Gone are the days of zero points! Brave little Britain cornered Eurovision’s sympathy vote | Zoe Williams
OWhat can the Eurovision Song Contest teach us about the human condition? Some years, not much except that we like shiny things; this year, that we all thirst for justice, supporting the victim against the aggressor, being overwhelmed by the spectacle of love and courage – and as a result, Ukraine had to win. In fact, if winning was all that mattered, it would have been quicker for the rest of Europe not to show up. But (another lesson) winning isn’t all that matters.
It’s horribly poignant to remember that last year we mostly complained about peace, as a subject of song. “No more bloody harmony,” we quibbled, as we patiently waited for the next Nordic duo, harmonizing tightly and asking, “Why the war?” “Enough international love already!” Ah, the hollow cynicism of peacetime. Wouldn’t it be great to be hollow and cynical again, and not have to take a song’s metaphors so literally about a nation’s destroyed infrastructure.
Thus, Eurovision is not so much a song contest as an exercise in international perceptions of justice, set to music. His superficial novel is densely politically allegorical. Commentators used to be mystified, or at least pretend to be mystified, by the drastic fall in the UK’s international standing in the 21st century. After four decades of victories, of races, at the very least by a bullet somewhere in the Top 10, suddenly the European community united: we were irretrievably shit.
All the usual and well-documented neighborhood biases, where countries that shared languages and cultural norms tended to vote for each other, were, in our case, reversed. The closer you were to the UK, the fewer points you gave us. Although it’s hard to say when these points overall weren’t.
The first year we scored zero points was in 2003. Everyone thought it had to be because of the war in Iraq. It made sense at the time. You reap what you sow, and when you turn your back on the international peacekeeping order, you pay the price in the unwavering and cruel light that shines on Jemini, those quirky poppets. It was, at the time, an international first for us to score nothing at all, so whatever the explanation, it had to be something major.
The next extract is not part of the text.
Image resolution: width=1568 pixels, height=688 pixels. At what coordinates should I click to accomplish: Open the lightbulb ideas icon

But, in retrospect, I think it was more likely a reflection of the new voting system, introduced in 2000, whereby the four nations contributing the most cash (France, Germany, Spain, UK) were automatically allowed to skip the semi-finals. and enter the contest. He defies, no, translated the very principles of fair competition, producing an instant physiological disgust reaction. It would be like taking the richest nation in the Olympics and just pushing it forward 10 meters in the sprint, then letting the spectators vote for who was the fastest.
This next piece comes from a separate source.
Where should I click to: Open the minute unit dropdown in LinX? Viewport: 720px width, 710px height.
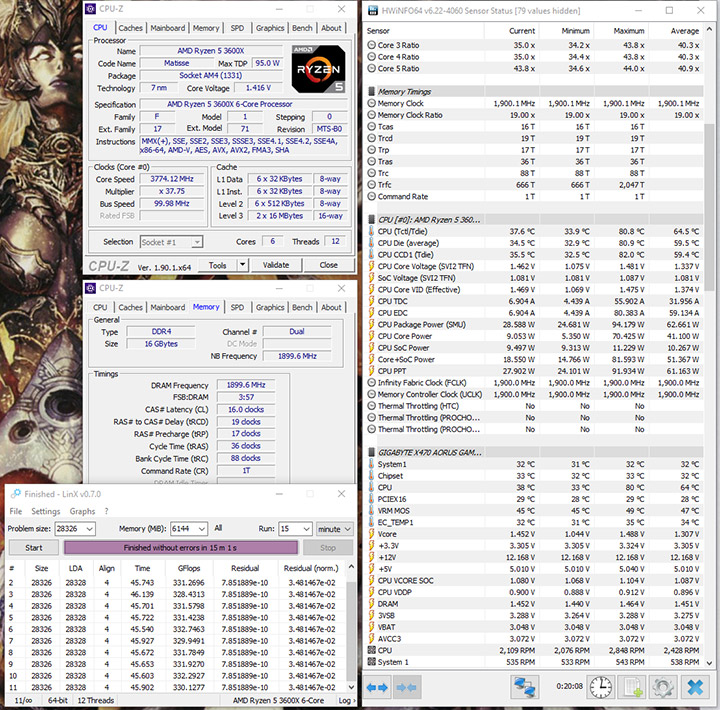[x=347, y=527]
Italy joined the monetary group in 2011, so it became the Big Five. It didn’t improve the band’s position, but it was still only the UK that everyone really hated, and for much of the last two decades we came last or in the bottom five. It’s been worse since Brexit: we could have achieved the ultimate treble and finished three years in a row, if the competition had not been canceled in 2020 because of the pandemic.
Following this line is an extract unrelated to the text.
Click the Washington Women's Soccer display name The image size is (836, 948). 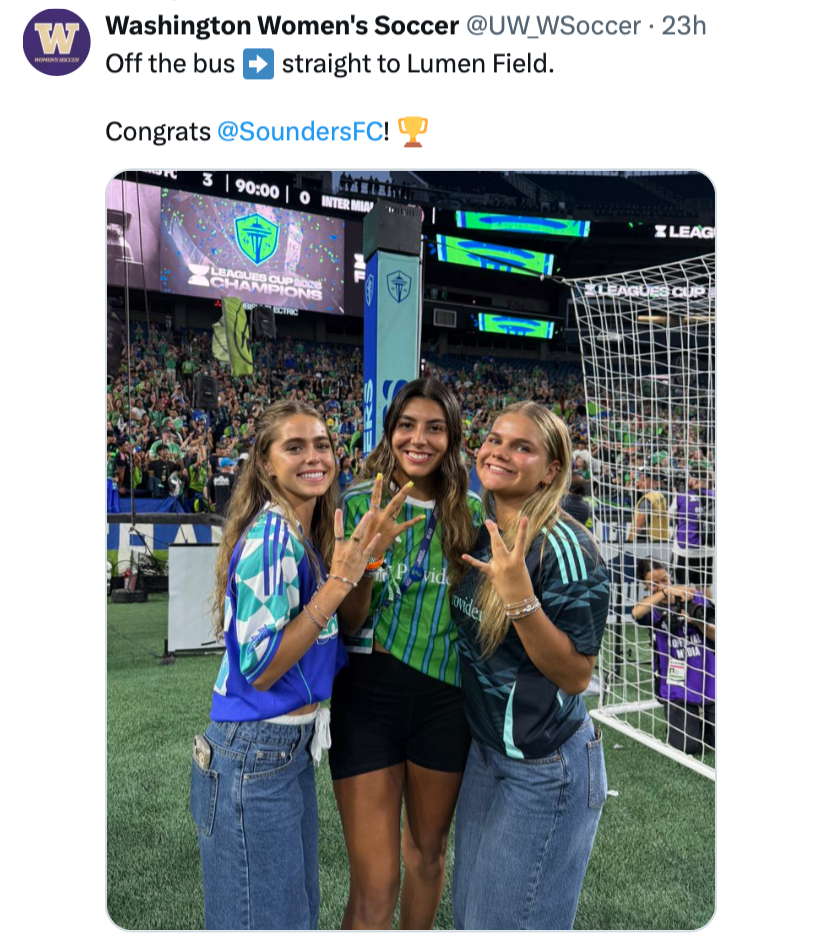(x=282, y=25)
The best explanation is the most obvious: there is a limit to the number of years a nation can spend strutting around, preaching its own exceptionalism, before it becomes all anyone can hear. Play any music you like on it, and it’s just an increasingly irritating noise.
But then, just when you think you understand, everything changes and the UK comes second. Sam Ryder, who even looks a bit like Aslan, has discovered a deeper truth. Music is elementary. Whatever the pre-existing aggravations, they are all eradicated by the purity of the song, as long as the song is pure, or it bananas (thanks, Norway).
No, just kidding – it was actually a vote of sympathy. After watching us for a number of years, our neighbors near and far have concluded that no one suffers more at the hands of our heinous political class than we, their own melodious people. Mercy would never get us to No. 1 – justice will always win – but it can put us at an honorable second.